Despojo


A todas las derrotas posibles Mbutu Alamazer le agregó la peor de todas: la derrota de la soledad. Era como esas noches de sábado que comenzaban con ilusión, con la líbido en alto, observando los cuerpos por las avenidas y a la entrada de las discotecas. Esos sábados que terminaban en domingo, ya cuando despuntaban las 3 AM y no había nada que hacer. Los cuerpos eran ilusiones, los besos no se acercaban a la piel, los delirios sensuales se transformaban en un regusto a alcohol quemado y la oscuridad se cernía no solo sobre el asfalto, sino sobre el alma herida y abandonada.

Fotos: Museo Fernando Pessoa, Lisboa

Así era, ahora, la vida, para Mbutu Alamazer. Más allá de las tardes de sol poniente junto al mar transparente y de la belleza intrínseca del fondo de los arrecifes,




no parecía quedar nada que lo consolara por tanta pérdida, tanto dolor y tanto
desperdicio que se arrojaba sobre sí mismo.

Luego de un año de gloria sensorial en el que había disfrutado a diario la sensualidad de los cuerpos, ahora se le cernía por lo menos una década de condena al ostracismo y la soledad. Un placer sensorial era castigado con una pena de destierro y olvido de por vida. Así funcionaban las cosas cuando uno lo que hacía era traicionar, especular y manipular.

Así se lo hicieron saber las dos mujeres, que habían hablado entre sí, a Mbutu. “ No juegues con nosotras, llevamos las de ganar”. Entonces Mbutu entendió que ganar era perder. Que jugar siempre conllevaba el riesgo de hacerse a la mar con algo inconsistente, que se diluía y se estampaba contra el horizonte mientras el calor de la tarde consumía unas burbujas de infusión caliente para aliviar tanto dolor.


Mbutu aprendióa convivir con ese dolor. A sus 57 años no le quedaba opción: aceptar y morir. Esa era la alternativa. No morir en sentido figurado ni literal.

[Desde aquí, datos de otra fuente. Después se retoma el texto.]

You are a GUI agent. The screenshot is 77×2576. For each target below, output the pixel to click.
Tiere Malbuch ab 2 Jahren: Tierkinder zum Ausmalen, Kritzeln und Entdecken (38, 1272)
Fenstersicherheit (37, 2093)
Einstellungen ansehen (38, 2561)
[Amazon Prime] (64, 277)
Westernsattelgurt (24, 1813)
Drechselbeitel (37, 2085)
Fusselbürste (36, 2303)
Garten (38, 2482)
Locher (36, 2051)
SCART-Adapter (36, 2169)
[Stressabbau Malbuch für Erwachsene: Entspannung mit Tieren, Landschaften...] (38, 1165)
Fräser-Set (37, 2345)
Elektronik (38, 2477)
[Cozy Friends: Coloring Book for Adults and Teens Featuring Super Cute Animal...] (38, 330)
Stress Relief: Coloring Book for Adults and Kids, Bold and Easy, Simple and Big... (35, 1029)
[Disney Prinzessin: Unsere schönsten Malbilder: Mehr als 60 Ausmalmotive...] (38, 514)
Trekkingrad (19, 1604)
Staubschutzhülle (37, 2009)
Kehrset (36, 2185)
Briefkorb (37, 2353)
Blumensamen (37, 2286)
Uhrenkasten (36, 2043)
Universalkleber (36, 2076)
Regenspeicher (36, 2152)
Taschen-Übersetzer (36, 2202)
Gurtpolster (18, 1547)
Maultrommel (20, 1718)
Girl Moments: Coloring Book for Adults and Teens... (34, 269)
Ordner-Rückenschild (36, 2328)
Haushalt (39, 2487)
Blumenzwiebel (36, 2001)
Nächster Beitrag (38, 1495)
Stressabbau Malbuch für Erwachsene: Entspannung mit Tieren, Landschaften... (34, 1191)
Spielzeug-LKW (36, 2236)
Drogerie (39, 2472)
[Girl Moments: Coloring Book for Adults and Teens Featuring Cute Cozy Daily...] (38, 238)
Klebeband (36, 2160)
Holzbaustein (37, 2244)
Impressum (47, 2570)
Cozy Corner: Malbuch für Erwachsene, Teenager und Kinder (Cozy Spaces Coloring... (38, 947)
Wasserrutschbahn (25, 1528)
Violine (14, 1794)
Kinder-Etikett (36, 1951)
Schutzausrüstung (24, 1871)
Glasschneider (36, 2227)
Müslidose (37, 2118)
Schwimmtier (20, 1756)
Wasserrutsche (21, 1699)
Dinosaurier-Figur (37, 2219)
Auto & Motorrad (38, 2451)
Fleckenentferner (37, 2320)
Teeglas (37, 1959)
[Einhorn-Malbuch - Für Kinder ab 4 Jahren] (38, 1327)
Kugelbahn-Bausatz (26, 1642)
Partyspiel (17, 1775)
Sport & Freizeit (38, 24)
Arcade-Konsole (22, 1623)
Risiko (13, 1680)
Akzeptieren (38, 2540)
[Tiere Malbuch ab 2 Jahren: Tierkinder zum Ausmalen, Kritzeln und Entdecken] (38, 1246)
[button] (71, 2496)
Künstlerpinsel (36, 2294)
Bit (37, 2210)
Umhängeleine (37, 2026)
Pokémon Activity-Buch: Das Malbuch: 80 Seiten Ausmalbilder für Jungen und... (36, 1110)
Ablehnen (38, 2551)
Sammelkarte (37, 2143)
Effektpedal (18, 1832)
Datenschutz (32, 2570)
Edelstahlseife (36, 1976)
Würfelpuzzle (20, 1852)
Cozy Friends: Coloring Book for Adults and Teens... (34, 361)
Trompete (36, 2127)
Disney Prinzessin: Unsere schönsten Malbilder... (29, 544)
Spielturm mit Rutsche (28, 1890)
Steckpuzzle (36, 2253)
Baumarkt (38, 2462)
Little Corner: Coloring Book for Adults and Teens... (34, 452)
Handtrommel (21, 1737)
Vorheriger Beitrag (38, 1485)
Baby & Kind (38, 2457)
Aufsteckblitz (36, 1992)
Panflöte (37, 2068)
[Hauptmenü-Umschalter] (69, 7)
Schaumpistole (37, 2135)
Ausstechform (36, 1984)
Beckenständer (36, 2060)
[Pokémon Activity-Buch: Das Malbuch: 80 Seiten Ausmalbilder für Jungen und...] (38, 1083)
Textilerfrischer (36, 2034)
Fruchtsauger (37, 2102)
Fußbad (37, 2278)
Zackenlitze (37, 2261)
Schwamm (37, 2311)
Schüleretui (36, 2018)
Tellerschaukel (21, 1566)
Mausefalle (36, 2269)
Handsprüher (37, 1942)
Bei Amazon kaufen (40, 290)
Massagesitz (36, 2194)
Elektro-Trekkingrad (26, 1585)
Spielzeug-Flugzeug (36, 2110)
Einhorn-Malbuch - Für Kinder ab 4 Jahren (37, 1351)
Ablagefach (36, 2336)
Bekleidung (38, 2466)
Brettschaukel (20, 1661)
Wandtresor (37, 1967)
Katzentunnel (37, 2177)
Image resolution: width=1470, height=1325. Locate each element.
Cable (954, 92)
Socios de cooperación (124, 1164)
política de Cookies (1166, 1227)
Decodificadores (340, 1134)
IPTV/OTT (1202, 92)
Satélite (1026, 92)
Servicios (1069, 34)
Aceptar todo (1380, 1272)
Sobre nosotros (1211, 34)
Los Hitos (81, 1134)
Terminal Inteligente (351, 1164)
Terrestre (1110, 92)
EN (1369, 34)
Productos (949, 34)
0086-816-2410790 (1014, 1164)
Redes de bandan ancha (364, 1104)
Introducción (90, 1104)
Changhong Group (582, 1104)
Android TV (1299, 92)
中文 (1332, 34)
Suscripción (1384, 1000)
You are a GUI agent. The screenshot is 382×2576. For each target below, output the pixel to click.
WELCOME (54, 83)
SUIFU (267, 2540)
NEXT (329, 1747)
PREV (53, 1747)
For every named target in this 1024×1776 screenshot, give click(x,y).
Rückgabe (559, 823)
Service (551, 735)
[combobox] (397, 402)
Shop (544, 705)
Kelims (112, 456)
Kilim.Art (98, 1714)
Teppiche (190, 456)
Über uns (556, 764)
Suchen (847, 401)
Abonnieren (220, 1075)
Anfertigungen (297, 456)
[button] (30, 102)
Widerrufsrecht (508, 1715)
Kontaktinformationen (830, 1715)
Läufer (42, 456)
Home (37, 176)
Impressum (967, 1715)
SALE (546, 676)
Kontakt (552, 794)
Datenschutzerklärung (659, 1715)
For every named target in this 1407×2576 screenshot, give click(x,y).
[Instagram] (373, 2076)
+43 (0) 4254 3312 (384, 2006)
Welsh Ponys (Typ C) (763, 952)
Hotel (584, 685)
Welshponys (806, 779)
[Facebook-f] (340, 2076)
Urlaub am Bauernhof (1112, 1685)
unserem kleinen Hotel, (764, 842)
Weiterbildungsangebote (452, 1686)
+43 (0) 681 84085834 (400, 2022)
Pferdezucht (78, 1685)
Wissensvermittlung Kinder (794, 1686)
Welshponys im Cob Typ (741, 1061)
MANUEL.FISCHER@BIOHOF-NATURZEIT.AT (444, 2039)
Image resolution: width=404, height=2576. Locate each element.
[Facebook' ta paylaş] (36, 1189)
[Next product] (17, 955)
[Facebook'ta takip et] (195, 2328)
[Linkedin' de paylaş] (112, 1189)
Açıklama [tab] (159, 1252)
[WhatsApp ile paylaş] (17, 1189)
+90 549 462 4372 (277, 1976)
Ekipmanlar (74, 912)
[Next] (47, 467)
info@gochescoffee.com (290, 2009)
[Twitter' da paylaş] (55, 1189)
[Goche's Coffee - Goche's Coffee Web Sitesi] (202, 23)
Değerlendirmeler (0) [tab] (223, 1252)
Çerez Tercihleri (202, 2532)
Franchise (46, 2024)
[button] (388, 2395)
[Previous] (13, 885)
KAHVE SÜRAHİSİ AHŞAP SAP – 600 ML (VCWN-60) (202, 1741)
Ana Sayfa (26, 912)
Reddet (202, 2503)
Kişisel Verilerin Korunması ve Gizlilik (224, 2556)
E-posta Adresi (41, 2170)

Si no morir en el deseo de alternar de dialogar y de encontrarse en los cuerpos en la tarde vacía. Mbutu aprendió el arte del no perdón. Del abandono absoluto. Al final de cuentas, los años que le quedaban no eran tantos. Y aprendió que para transcurrirlos, para integrarlos, lo único que tenía que hacer era aguantar noches eternas de angustia, días vacíos de dolor, penas infinitas de estar estropeado como un perro al que dejan solo en la tarde vacía.

Así estaba Mbutu cuando apareció algo que le dio una mínima esperanza para seguir vivo: su propia imagen en el espejo. Deteriorada, ambigua, apagada y despojada.

Se le habían cerrado todas las puertas. Y cuando decía todas, se veía ahí, viejo, hirsuto, gordo como una piedra, quieto como una iguana. Su madre había dejado de hablarle, desinteresada de su ventura en medio de su devenir cíclico, reclamándole cuidado. Su hija no le hablaba, enojada con la vida con él y consigo misma. Sus hijos lo desplazaron para invisibilizarlo. Sus clientes y amigos lo abandonaron a su suerte, perdido en el olor del azufre, diabólico y artero como era, nadie lo quería cerca.

Así es como Mbutu Alamazer finalmente se quedó solo. Ni hablar de su ex, que le propuso una amistad inocua donde era algo menos que un equeco castrado y un pelón sin alma que se arrimaba a rogar e implorar un regreso que la gracia divina jamás le iba a conceder después de todos sus pecados y traiciones.



Mbutu Alamazer, el traidor, el sujeto de sus deseos, el inocente víctima de sí mismo, estaba en la redada y sabía que sus chances eran mínimas: pasar desapercibido, dejar de ser él mismo y acabar en una cuneta rogando y llorando por clemencia.

Entonces, Mbutu amaneció. Se puso a escribir todo esto. Y como por arte de magia, decidió otra cosa. Decidió que estaba en su sitio. Caminó por el acantilado mientras el sol anaranjado teñía las nubes de sangre. Se puso a inventar una historia que él mismo podría creerse. Caminó en dirección al horizonte, sin detenerse un instante a mirar atrás, dejó entre las nubes el sol de sangre y se dijo: “ Mi cuerpo me llevará al sitio del que proviene tanto dolor, voy a caminar ahora”.